From massage therapy to occupational therapy, touch pressure is a prevalent practice that lacks precise training and consistency of care. That’s about to change.
Most massage therapists ask clients how strong a massage they’d like – such as “light,” “firm,” and “deep.” They make sense, but their meaning can vary wildly between therapists. One massage might be called “light” but feel very “firm.”
It’s a problem Sarah Komala identified after taking charge of a massage therapy business in New Mexico. There was too much subjectivity and it was hard to create a consistency of care among clients and across 25 therapists. That’s when a lightbulb went off.
“It made me realize there was a really big gap and real opportunity here to standardize touch pressure,” she says.
Her solution? Invent a machine that would help massage therapists understand how much pressure they were applying in exact grams and pounds so that common words like “light” could become quantifiable, allowing for more standardized care.
A massage therapist, Komala built a company called Mendology and a first machine called Standard Touch with off-the-shelf parts in her garage. She taught herself to code the machine and created a working prototype. Seven iterations later, she had a final product.
About one-foot square, Standard Touch has a gel pad on top that mimics the feel of human tissue. Practitioners apply pressure to the pad with their hands, and a screen shows exact amount of pressure applied.
“The overall goal,” Komala says, “is to identify and reduce pressure variation. Uncontrolled variation is the enemy of quality.”
The machine can help train anyone who uses touch to know what one pound of pressure feels like compared to 10 pounds. Initially targeted at massage therapists, Komala quickly realized wellness and medical practitioners across many fields from physical and occupation therapy, to nursing and cosmetology, would benefit.

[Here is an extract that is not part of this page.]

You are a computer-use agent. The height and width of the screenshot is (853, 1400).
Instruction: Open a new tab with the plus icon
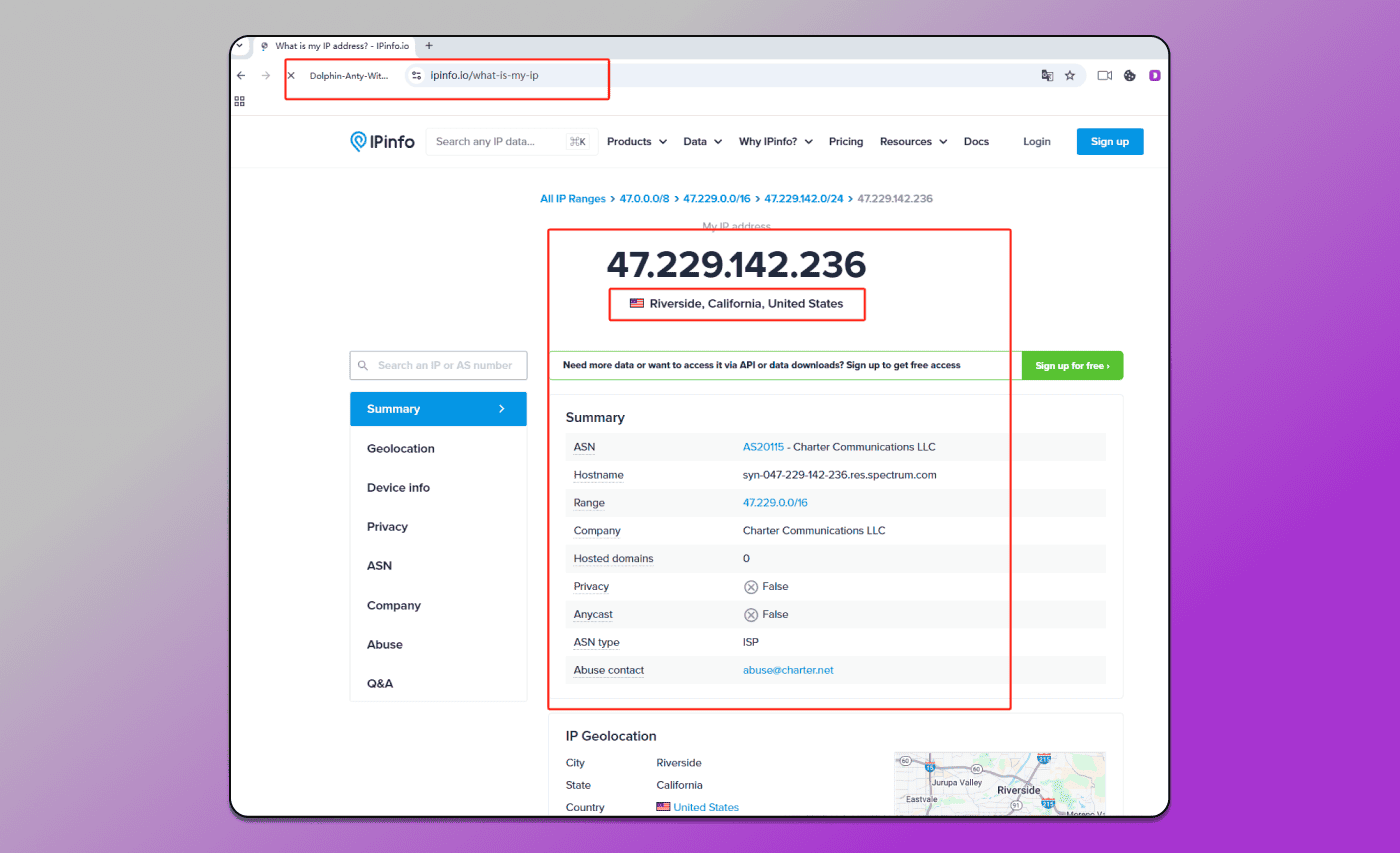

CNM Ingenuity, the entreprise arm of Central New Mexico Community College, partnered with Mendology to offer Intelligent Pressure trainings that have included nurses, occupational therapists, physical therapists, licensed massage therapists, and EMTs to name a few. The training qualifies as a Continuing Education Unit (CEU)—important for medical practitioners who need CEUs to maintain licenses. Training and certification opportunities are offered at the workplace or at CNM Ingenuity in Albuquerque. CNM Ingenuity can also license the training to interested parties.
In a recent test by Mendology, 22 licensed oncology practitioners were asked to apply a certain amount of pressure to the Standard Touch. When asked to apply “firm” pressure, the practitioners’ performance varied by 208 percent.
“That difference is what we want to address,” Komala says. “My hope is that on the medical side, the device provides continuity of care. On the wellness side, including massage therapy, you get continuity of care and you give the customer exactly what they want.”